▶ **TEXT PROVIDED**:
◇ ◇ ◇ ◇ ◇

Canonical quantum gravity is a non-perturbative approach to quantizing general relativity. It is based on the Hamiltonian (canonical) formulation of gravity, aiming to promote classical variables to quantum operators and formulate a consistent quantum dynamics for spacetime geometry.

2. Motivation for Canonical Quantization

Canonical quantization mirrors the standard approach in quantum mechanics: promote classical phase space variables to operators and impose commutation relations. In quantum gravity, this is applied to the metric of space and its conjugate momentum.

3. 3+1 Decomposition of Spacetime

Spacetime is foliated into spatial hypersurfaces \( \Sigma_t \), each labeled by a time parameter \( t \). The full metric is written as:

\[
ds^2 = -N^2 dt^2 + q_{ij} (dx^i + N^i dt)(dx^j + N^j dt)
\]

• \( N \): lapse function
• \( N^i \): shift vector
• \( q_{ij} \): 3-metric on \( \Sigma_t \)

4. Hamiltonian Formulation of General Relativity

In this decomposition, GR is rewritten in terms of canonical variables:

• Configuration: 3-metric \( q_{ij} \)
• Momentum: \( \pi^{ij} \) (related to extrinsic curvature)

◇ ◇ ◇ ◇ ◇

▶ **Collected data entries**:

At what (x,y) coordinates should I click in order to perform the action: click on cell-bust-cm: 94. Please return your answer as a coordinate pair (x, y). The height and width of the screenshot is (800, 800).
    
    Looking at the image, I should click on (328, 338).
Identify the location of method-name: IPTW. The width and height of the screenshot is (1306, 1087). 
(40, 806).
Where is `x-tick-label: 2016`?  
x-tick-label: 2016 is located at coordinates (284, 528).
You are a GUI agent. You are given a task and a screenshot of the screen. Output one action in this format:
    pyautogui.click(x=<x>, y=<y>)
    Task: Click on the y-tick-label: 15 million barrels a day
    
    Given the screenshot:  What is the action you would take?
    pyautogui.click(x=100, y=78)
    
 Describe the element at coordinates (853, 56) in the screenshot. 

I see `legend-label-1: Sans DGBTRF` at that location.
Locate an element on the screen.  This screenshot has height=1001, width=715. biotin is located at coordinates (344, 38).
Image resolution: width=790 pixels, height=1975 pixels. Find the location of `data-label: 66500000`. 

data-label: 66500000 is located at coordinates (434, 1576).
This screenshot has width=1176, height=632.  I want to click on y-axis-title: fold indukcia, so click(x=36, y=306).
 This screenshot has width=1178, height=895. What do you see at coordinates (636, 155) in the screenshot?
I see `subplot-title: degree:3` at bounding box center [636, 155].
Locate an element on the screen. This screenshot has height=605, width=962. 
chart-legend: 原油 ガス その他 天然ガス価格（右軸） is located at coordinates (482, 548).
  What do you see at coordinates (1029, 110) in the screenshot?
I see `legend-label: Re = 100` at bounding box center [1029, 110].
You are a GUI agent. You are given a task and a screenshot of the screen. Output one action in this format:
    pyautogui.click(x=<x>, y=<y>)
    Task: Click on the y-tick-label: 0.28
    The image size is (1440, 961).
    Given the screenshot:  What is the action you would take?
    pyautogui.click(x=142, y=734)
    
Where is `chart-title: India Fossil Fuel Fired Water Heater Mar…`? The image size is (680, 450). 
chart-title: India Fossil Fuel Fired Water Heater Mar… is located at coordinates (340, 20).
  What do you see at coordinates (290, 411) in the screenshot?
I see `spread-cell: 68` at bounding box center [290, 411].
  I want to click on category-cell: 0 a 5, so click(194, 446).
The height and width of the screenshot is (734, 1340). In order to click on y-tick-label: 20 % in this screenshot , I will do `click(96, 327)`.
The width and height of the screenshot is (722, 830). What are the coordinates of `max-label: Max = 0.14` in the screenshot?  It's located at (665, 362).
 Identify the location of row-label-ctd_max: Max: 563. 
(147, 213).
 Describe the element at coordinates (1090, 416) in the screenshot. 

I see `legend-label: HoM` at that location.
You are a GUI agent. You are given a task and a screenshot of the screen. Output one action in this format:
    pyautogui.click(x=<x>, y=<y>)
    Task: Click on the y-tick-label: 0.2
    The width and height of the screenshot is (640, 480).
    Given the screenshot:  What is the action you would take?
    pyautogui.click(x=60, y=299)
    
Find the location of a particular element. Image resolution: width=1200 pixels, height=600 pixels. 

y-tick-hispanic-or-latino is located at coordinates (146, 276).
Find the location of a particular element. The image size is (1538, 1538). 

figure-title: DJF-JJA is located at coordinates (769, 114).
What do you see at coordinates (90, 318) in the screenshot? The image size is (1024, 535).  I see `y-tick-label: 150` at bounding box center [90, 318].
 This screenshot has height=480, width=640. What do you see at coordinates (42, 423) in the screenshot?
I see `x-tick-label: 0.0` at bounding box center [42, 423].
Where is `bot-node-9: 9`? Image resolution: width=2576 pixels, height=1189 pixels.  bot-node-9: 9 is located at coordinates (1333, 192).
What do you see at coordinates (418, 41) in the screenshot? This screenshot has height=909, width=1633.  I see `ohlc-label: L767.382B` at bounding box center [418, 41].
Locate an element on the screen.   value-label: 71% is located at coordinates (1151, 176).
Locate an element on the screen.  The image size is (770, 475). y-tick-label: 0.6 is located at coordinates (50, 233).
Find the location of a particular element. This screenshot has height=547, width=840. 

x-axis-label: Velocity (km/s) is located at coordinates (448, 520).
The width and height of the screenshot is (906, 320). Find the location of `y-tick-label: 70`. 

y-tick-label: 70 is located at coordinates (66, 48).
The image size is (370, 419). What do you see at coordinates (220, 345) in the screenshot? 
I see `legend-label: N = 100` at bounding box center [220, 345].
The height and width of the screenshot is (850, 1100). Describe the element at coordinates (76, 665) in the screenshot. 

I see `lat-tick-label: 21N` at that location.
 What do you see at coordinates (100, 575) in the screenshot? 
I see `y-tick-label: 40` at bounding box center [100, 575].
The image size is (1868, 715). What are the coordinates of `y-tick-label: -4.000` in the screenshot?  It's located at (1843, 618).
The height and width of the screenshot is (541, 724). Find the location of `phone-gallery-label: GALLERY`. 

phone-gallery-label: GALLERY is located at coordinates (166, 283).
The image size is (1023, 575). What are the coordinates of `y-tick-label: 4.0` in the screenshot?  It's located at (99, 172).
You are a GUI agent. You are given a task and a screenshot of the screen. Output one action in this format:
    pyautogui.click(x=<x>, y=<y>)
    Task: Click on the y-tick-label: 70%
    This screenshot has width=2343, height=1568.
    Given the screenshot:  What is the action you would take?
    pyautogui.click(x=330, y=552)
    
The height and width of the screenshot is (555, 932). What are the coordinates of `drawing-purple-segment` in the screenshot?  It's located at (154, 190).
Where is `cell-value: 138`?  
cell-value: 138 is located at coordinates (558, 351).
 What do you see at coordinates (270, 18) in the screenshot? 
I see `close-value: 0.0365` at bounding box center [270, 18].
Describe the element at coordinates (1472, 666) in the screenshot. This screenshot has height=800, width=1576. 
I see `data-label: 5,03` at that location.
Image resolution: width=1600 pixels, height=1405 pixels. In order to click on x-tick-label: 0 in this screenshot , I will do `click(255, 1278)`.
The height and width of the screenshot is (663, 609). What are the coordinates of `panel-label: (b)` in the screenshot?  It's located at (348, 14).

◇ ◇ ◇ ◇ ◇

Do these statements agree with the text on canonical quantum gravity? For each, answer yes or no and quote the deciding words of the text.
(a) Canonical quantum gravity is a perturbative approach to quantizing general relativity.
(b) In quantum gravity, canonical quantization is applied to the metric of space and its conjugate momentum.
(c) The momentum variable in the Hamiltonian formulation is related to extrinsic curvature.

(a) No: "Canonical quantum gravity is a non-perturbative approach to quantizing general relativity."
(b) Yes: "In quantum gravity, this is applied to the metric of space and its conjugate momentum."
(c) Yes: "related to extrinsic curvature"